Mas, não se tratava de um gesto de caráter religioso. Na verdade, Gaddafi usava uma espécie de abanador de fibra vegetal para se livrar das moscas que infestavam o ambiente.

Esta e muitas outras anedotas saborosas fazem parte do livro Teerã, Ramalá e Doha: memórias da política externa ativa e altiva, da editora Benvirá, o terceiro em que o ex-chanceler brasileiro narra fatos de sua passagem pelo Itamaraty. Os outros são Conversas com jovens dipomatas e Breves narrativas diplomáticas, lançados anteriormente pela mesma editora.

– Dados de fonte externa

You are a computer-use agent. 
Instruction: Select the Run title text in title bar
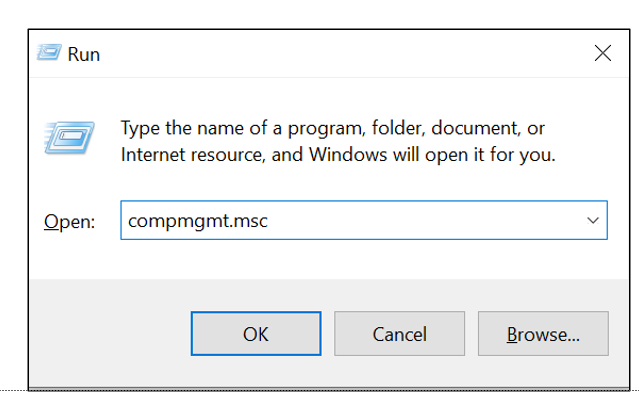[84, 54]
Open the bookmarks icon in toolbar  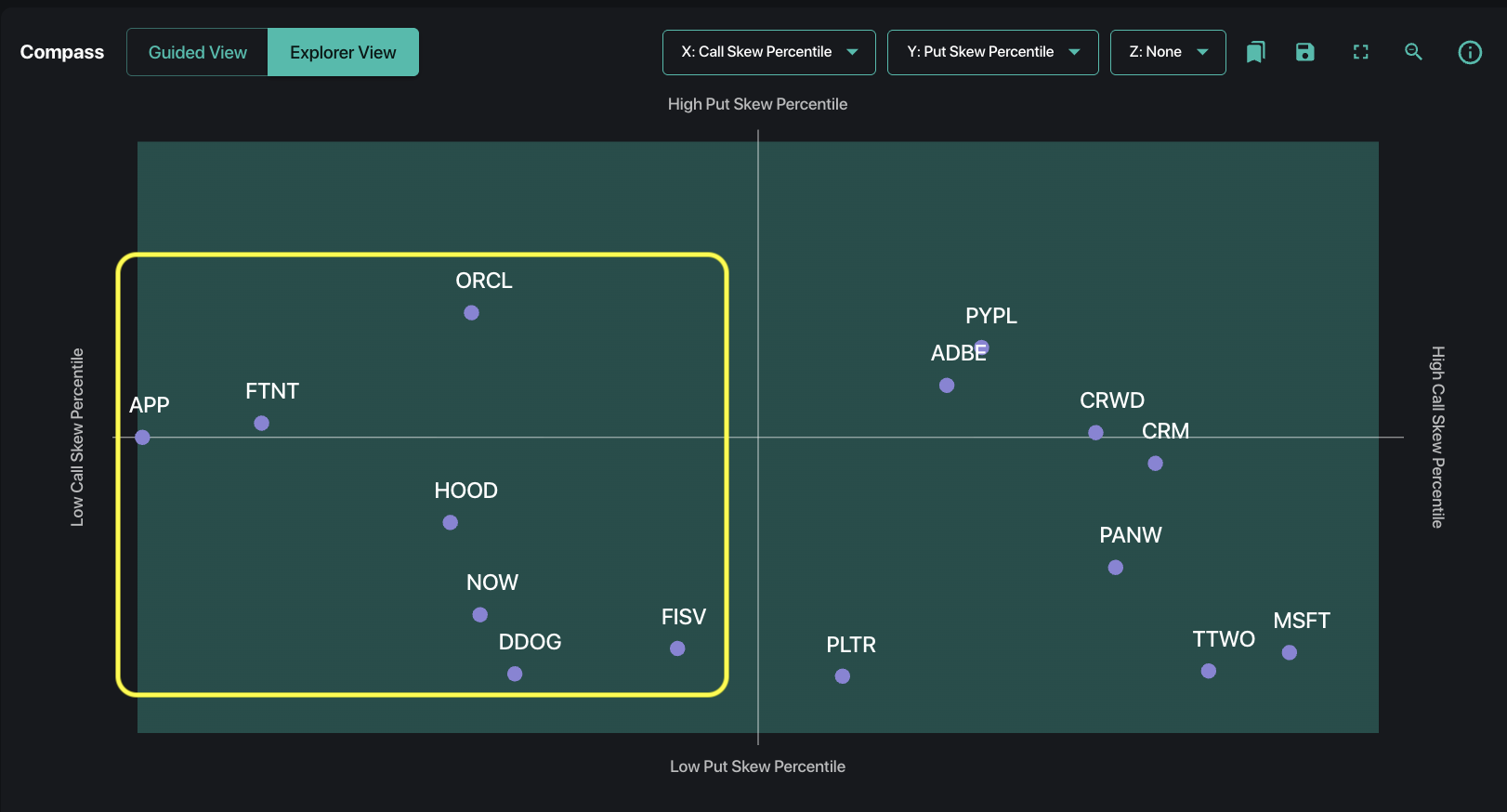[1255, 52]
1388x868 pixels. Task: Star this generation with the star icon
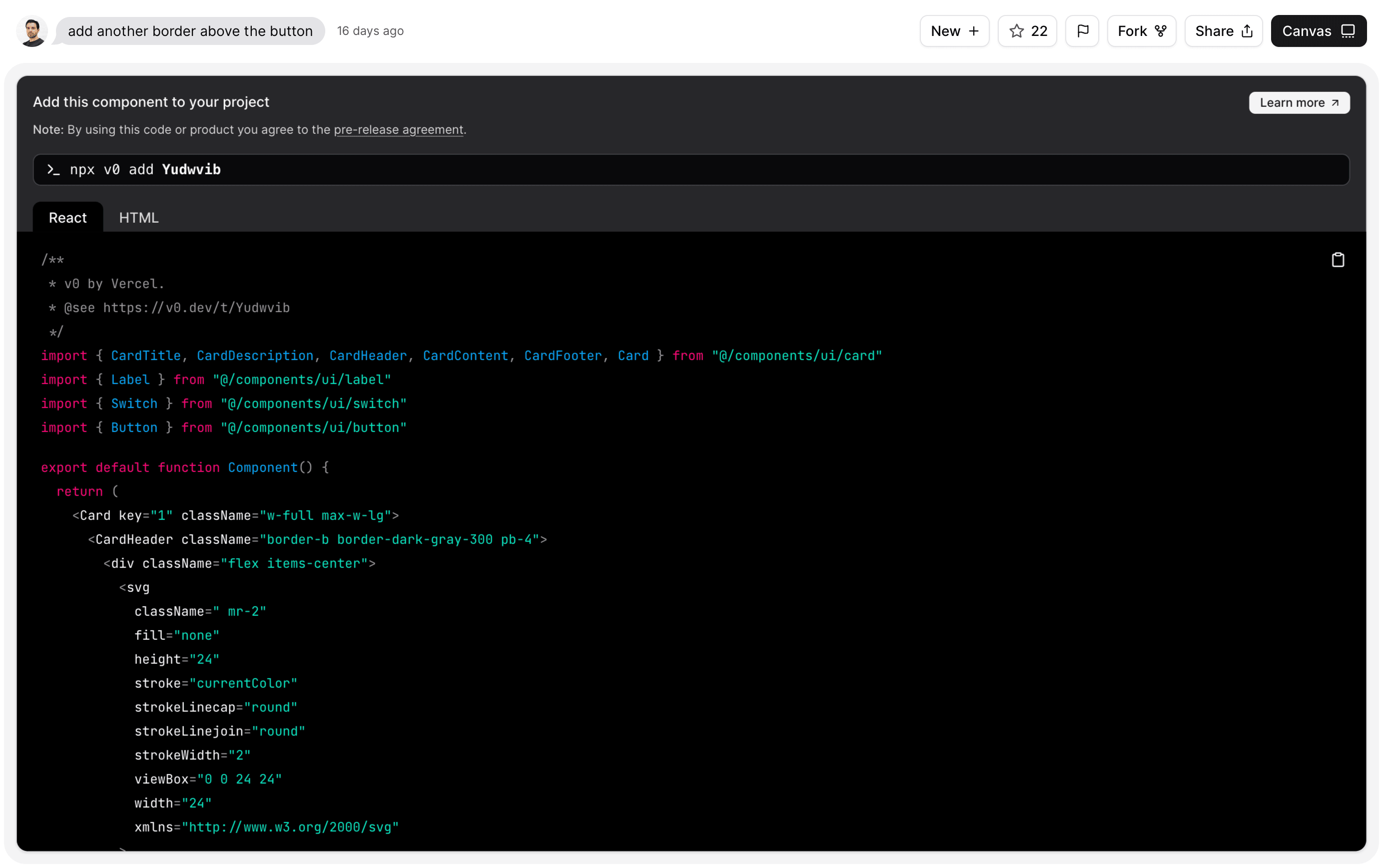[x=1016, y=31]
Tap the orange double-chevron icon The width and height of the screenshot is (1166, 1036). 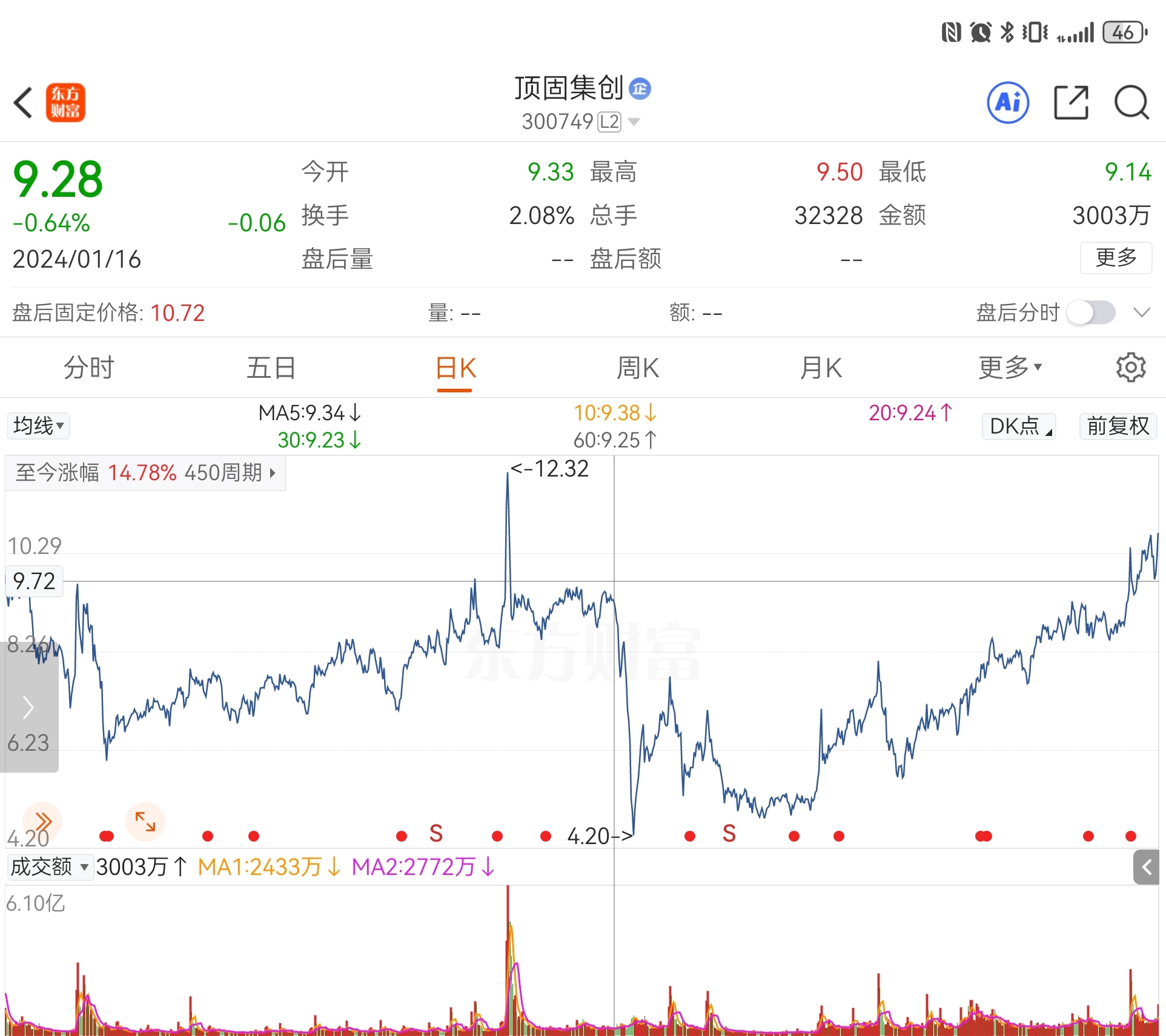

O novo livro — que será lançado em março em eventos no Rio, em São Paulo e Brasília — trata de alguns dos mais criticados aspectos da política externa que Amorim desenvolveu ao lado do ex-presidente Lula, a partir de 2002: a aproximação com o Irã e os países árabes.

Na mesma viagem em que encontrou Gaddafi, em dezembro de 2003, Lula já havia passado pela Síria, Líbano, Emirados Árabes Unidos e Egito. Lula foi criticado por se encontrar com Bashar al-Assad e Gaddafi, mas não com o emir de Abu Dhabi, aliado dos Estados Unidos.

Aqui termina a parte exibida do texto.